Defensively, there were few complaints. He tucked in well to win the ball off Albert Adomah. He could probably have done a little better at stopping a dangerous cross from Yuri Ribeiro. But at least there were few signs of the desperate, kamikaze lunges that occasionally pock-marked his time at Celtic, and which inspired his former captain Scott Brown to observe that Tierney would tackle his own grandmother if she was on the ball.
Still, it’s going forward where Arsenal fans really expect Tierney to earn his corn. And as the game went on, Tierney began to open his legs and show his class. He began to overlap more frequently around the outside of Reiss Nelson. On the hour, he sent Joe Lolley the wrong way with a lovely feint and shimmy before putting a searching cross into the area. It was the first real sign of that famous Tierney pace, the sort that once he reaches full fitness, can burn holes in plastic.
Perhaps he could have been a little more adventurous still. As the game began to stretch out, as the rain began to teem, Tierney began to drift from the game rather than take hold of it: as Bukayo Saka fought off two Forest defenders in the left corner, Emery waved his arm at Tierney, 50 yards back on the halfway line, urging him forward to support his team-mate.

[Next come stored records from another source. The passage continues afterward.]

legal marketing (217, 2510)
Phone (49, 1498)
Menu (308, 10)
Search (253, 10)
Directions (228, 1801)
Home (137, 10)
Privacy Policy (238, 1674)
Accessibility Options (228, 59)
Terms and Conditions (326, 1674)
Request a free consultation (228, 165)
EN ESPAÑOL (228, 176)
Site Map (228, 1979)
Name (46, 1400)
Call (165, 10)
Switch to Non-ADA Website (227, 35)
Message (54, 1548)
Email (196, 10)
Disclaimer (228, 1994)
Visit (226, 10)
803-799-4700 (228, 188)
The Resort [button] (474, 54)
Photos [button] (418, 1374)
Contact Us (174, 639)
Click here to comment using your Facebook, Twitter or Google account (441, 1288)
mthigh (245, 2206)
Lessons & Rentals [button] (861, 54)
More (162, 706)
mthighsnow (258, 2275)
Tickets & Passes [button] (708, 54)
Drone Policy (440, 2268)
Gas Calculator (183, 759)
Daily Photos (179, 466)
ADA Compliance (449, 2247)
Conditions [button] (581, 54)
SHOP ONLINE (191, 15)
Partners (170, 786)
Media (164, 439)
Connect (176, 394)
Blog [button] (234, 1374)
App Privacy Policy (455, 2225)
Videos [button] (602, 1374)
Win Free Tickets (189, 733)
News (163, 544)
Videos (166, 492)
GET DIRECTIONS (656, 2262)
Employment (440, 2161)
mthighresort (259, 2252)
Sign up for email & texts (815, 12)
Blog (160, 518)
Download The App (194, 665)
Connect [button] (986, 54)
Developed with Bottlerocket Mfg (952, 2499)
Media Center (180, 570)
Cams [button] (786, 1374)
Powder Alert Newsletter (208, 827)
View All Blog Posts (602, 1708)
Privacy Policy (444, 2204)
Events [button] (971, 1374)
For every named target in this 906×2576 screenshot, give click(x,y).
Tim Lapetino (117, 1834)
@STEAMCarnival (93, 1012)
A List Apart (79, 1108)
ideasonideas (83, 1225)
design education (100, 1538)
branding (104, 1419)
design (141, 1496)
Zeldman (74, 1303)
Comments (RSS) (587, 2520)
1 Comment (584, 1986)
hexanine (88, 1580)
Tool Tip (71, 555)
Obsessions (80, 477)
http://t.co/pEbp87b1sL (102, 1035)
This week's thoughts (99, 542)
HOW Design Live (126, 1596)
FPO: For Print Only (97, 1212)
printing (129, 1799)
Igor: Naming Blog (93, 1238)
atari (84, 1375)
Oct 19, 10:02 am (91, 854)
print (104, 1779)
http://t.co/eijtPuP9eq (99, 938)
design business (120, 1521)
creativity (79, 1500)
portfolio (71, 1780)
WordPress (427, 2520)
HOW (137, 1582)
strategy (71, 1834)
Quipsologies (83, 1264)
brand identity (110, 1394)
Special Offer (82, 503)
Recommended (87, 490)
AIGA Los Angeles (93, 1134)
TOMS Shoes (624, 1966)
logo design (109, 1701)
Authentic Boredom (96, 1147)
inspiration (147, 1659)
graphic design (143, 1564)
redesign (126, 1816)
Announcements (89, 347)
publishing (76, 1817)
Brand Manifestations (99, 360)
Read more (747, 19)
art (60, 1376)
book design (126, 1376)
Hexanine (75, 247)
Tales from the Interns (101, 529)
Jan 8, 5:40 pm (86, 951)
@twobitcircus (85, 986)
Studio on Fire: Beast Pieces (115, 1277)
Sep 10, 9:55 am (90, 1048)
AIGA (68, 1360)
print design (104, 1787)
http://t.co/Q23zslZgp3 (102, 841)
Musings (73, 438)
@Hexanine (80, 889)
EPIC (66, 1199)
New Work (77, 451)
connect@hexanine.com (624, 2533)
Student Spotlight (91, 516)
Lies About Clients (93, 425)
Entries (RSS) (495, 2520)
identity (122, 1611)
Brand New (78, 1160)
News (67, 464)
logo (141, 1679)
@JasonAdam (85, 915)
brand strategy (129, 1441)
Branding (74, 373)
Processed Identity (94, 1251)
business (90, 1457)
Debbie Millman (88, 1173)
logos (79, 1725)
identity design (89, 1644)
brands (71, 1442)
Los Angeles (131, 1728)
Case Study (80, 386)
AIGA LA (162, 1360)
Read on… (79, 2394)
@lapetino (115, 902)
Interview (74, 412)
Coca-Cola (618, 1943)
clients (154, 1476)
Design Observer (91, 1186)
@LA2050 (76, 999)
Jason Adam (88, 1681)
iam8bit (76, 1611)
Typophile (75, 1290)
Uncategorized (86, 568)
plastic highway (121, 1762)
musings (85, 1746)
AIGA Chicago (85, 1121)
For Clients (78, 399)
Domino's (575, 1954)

Still, it was his first game in almost five months, and ultimately this was the real goal: minutes in the legs, experience in the bank, injury avoided. And perhaps, in the long run, Tierney’s delayed entrance may do him some good. He has avoided the giddy hoopla that tends to accompany all big summer signings, allowing him to get his bearings, do his rehab, slip in under the radar.
The clamour for him to start at Old Trafford next Monday must be resisted. There’s still work to be done, a process of adaptation and acclimatisation that demands time and care and above all patience. How will Tierney deal with taking the ball under pressure? How will his body and game adapt to the relentless, concussive intensity of the Premier League? How will he deal when Mo Salah is running at him, or Bernardo Silva pressing him furiously near his own goal-line? We still don’t know. But on a night of renewal and reset for Arsenal, this was just the sort of start Tierney would have wanted.